**Task statement:** Reproduce each of the lines below word for word, leaving out the pictures.

**Information given:**

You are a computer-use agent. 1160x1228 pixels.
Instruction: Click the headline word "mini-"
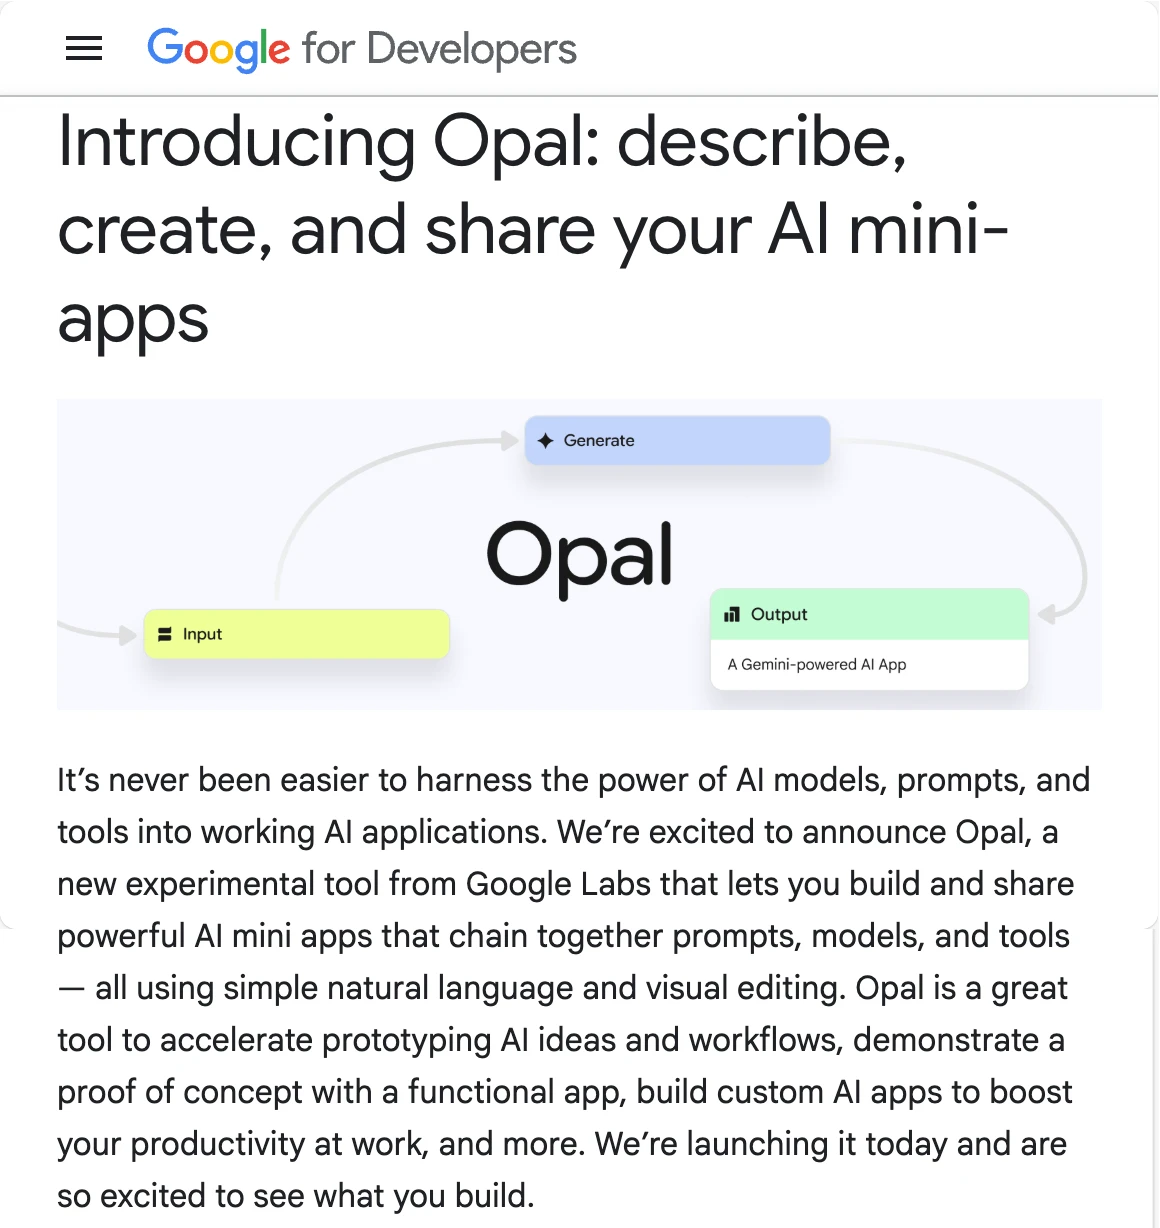(x=928, y=230)
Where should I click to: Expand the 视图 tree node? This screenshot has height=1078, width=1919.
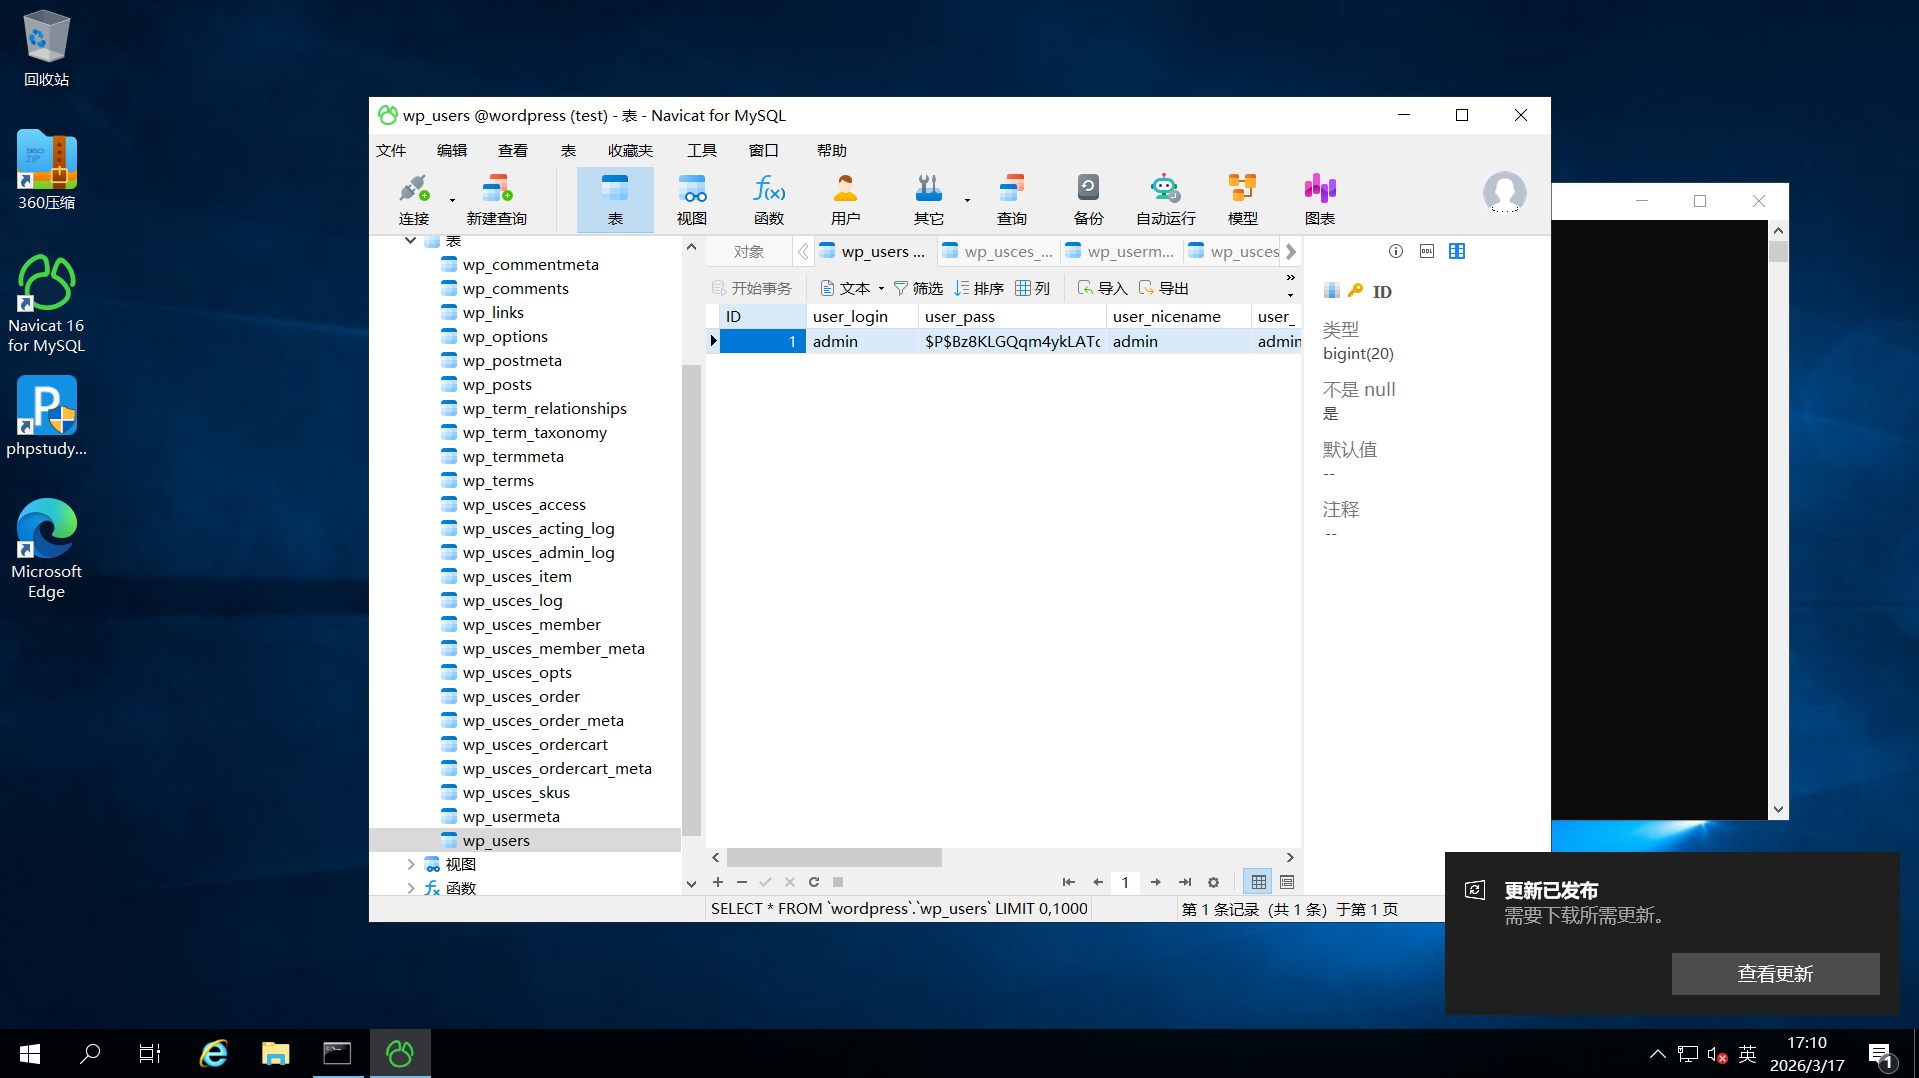pos(411,864)
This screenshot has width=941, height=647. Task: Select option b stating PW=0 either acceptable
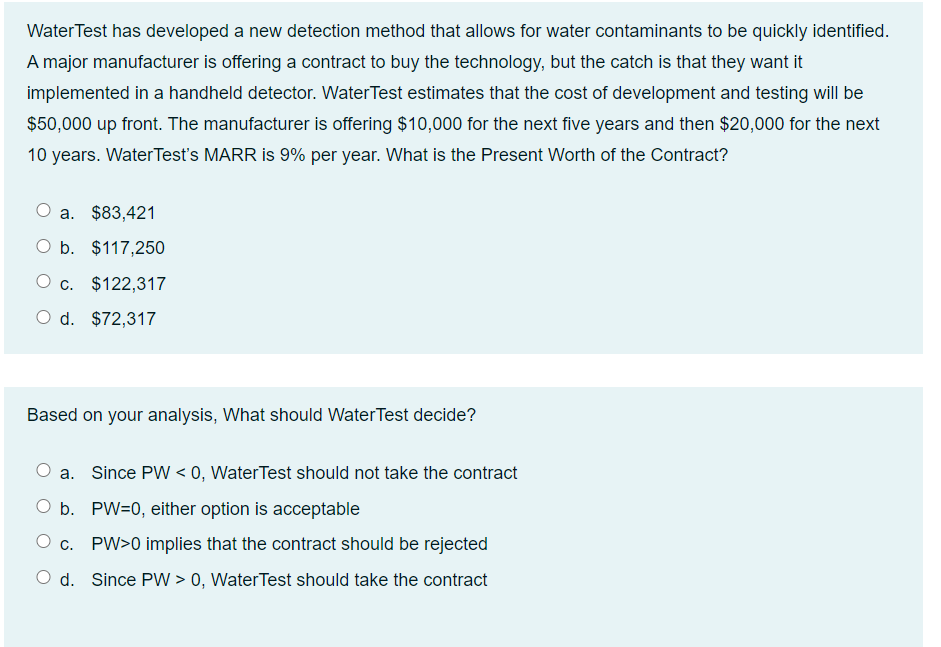coord(44,505)
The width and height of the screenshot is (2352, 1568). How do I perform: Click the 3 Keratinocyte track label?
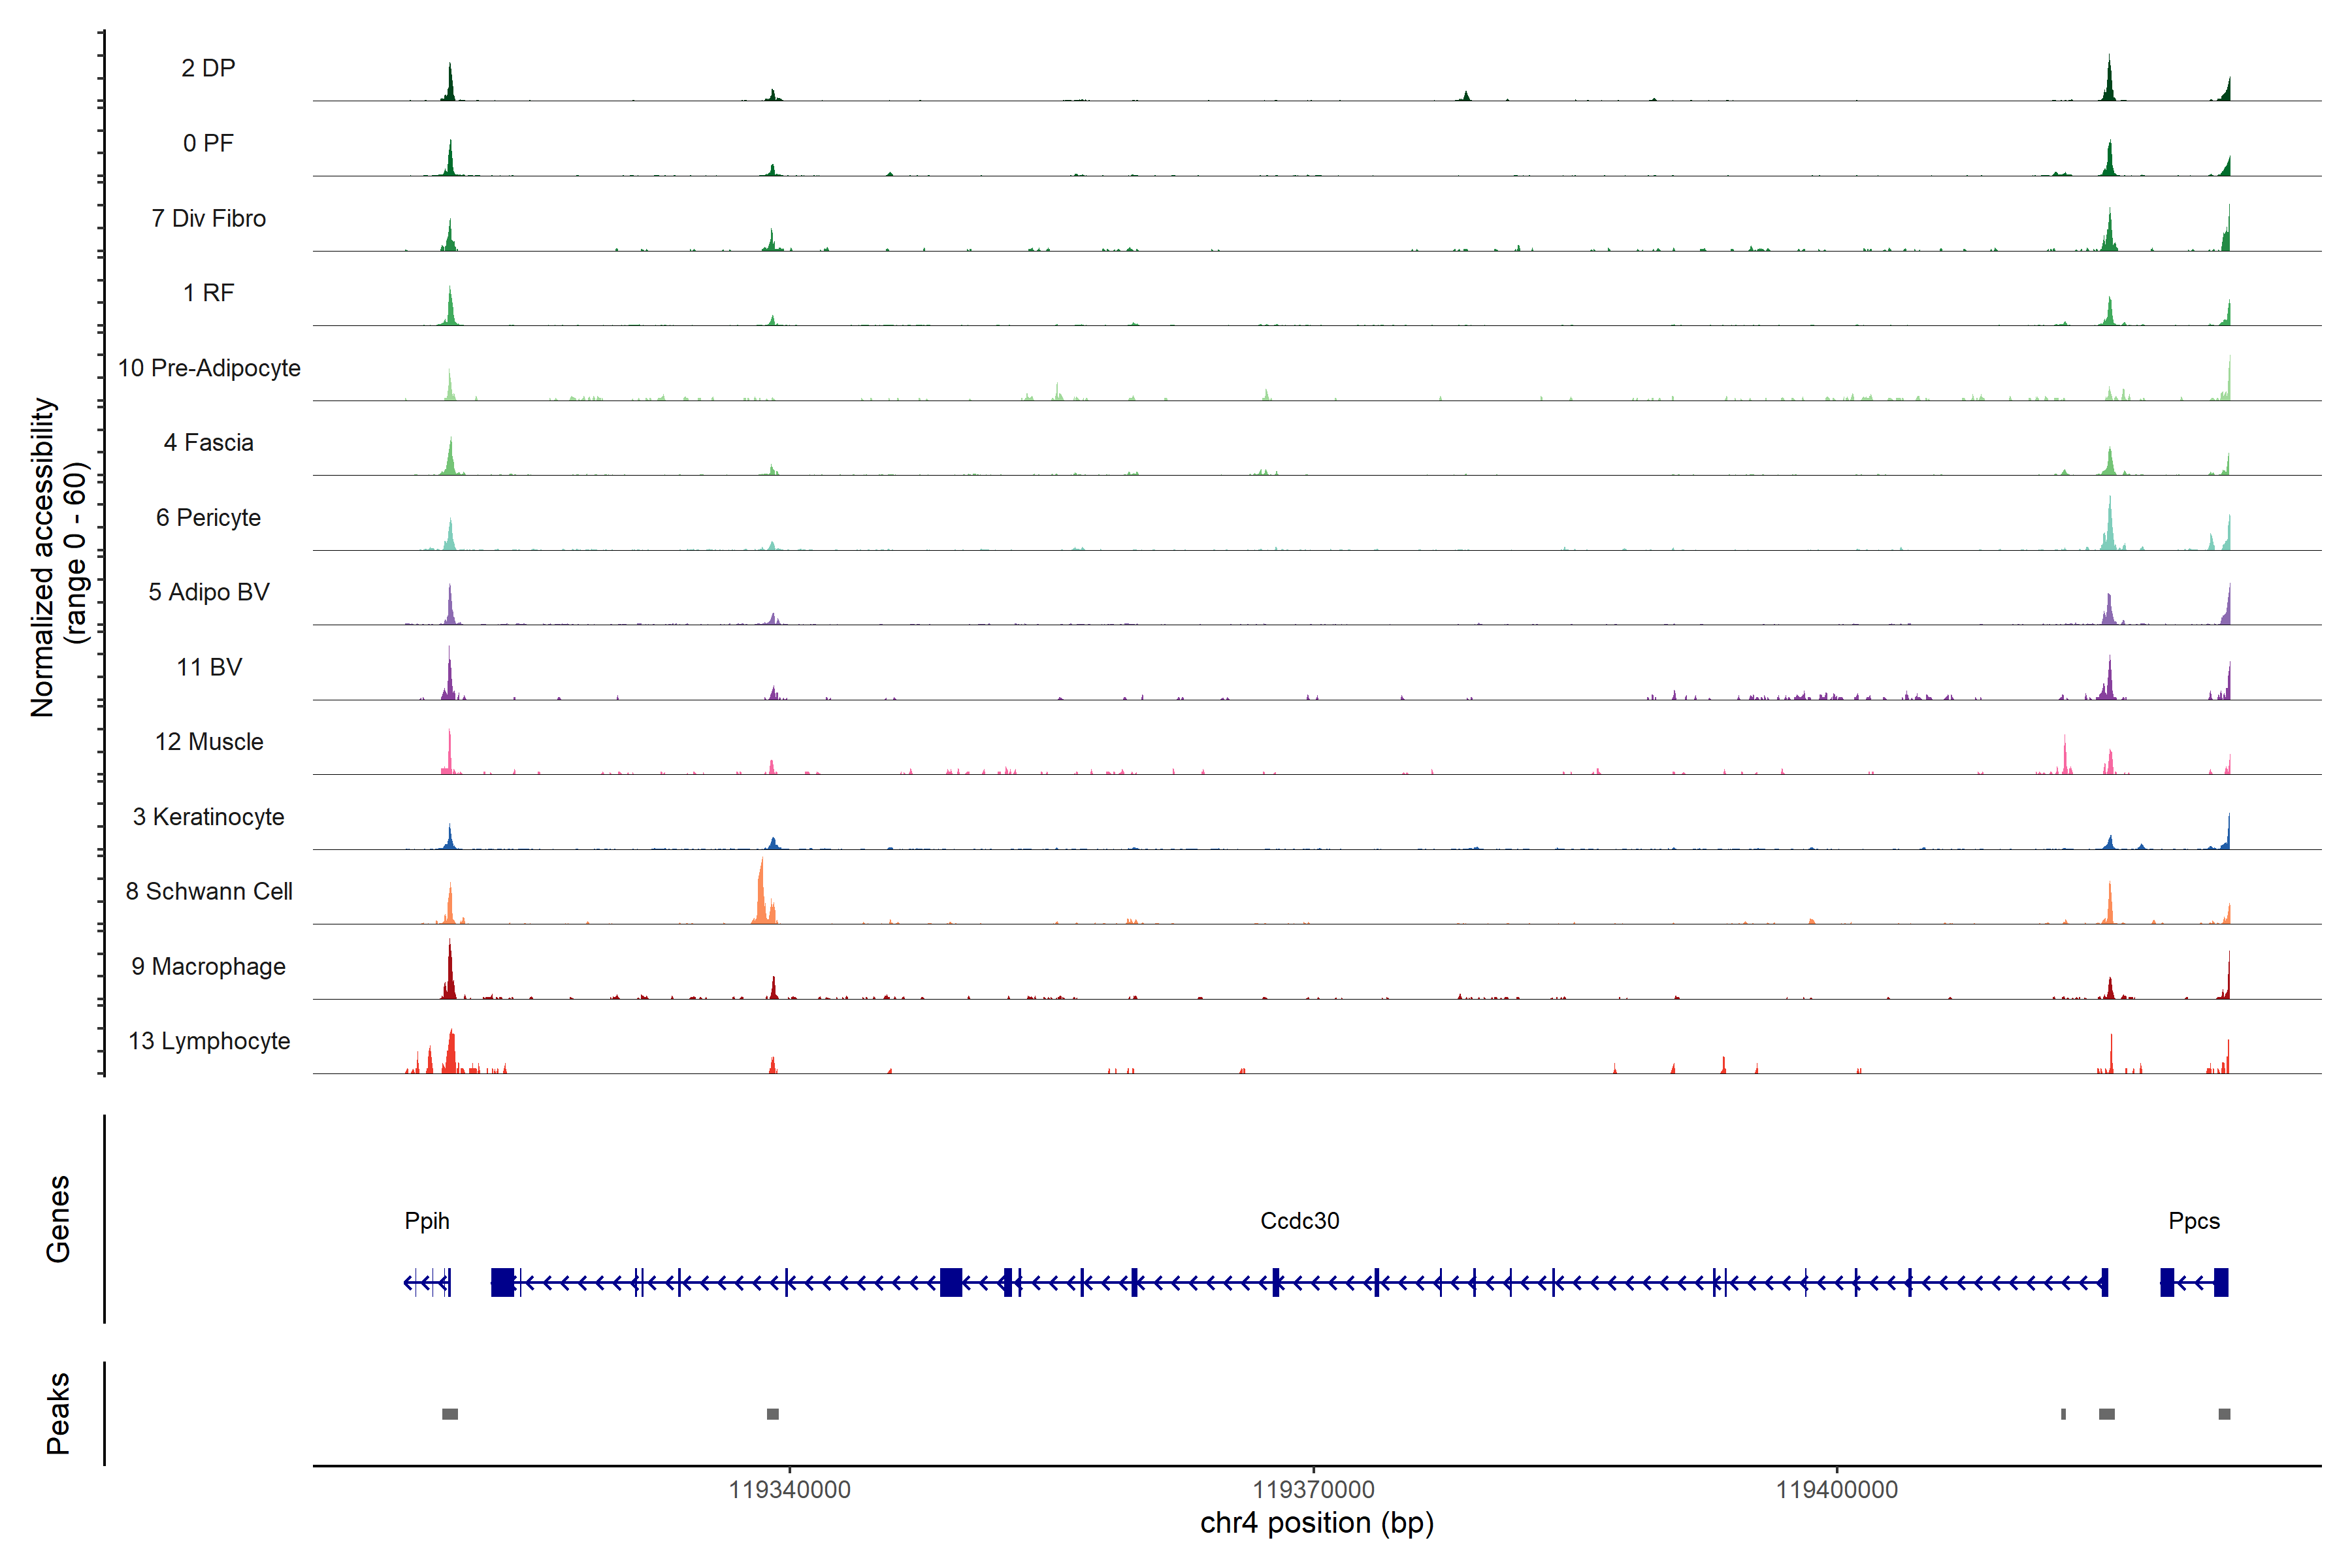(209, 817)
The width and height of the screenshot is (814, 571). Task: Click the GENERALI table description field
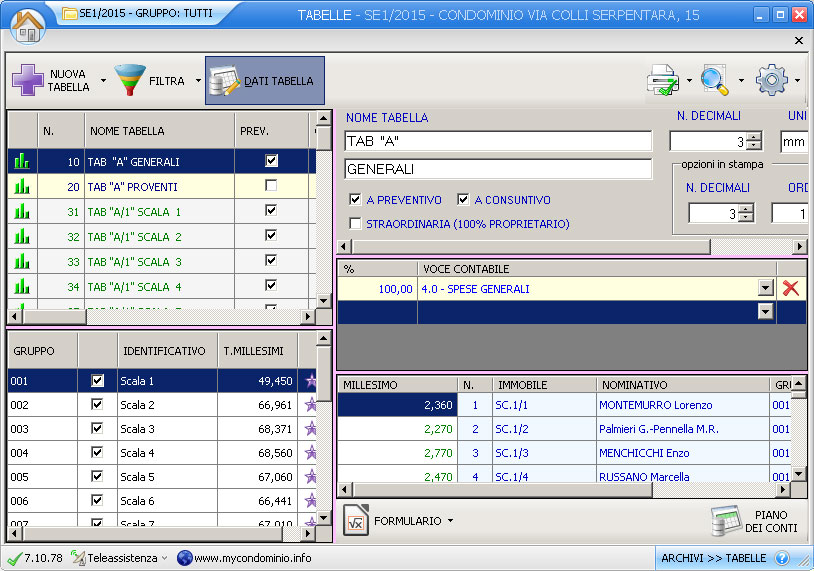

**Exercise response:**
You are a computer-use agent. 1160x1228 pixels.
Instruction: Click the headline word "mini-"
(x=928, y=230)
Where should I click to: Expand the 视图 tree node? This screenshot has height=1078, width=1919.
pos(411,864)
This screenshot has width=941, height=647. Task: Select option b stating PW=0 either acceptable
coord(44,505)
The width and height of the screenshot is (2352, 1568). How do I perform: Click the 3 Keratinocyte track label?
(209, 817)
The width and height of the screenshot is (814, 571). Task: Click the GENERALI table description field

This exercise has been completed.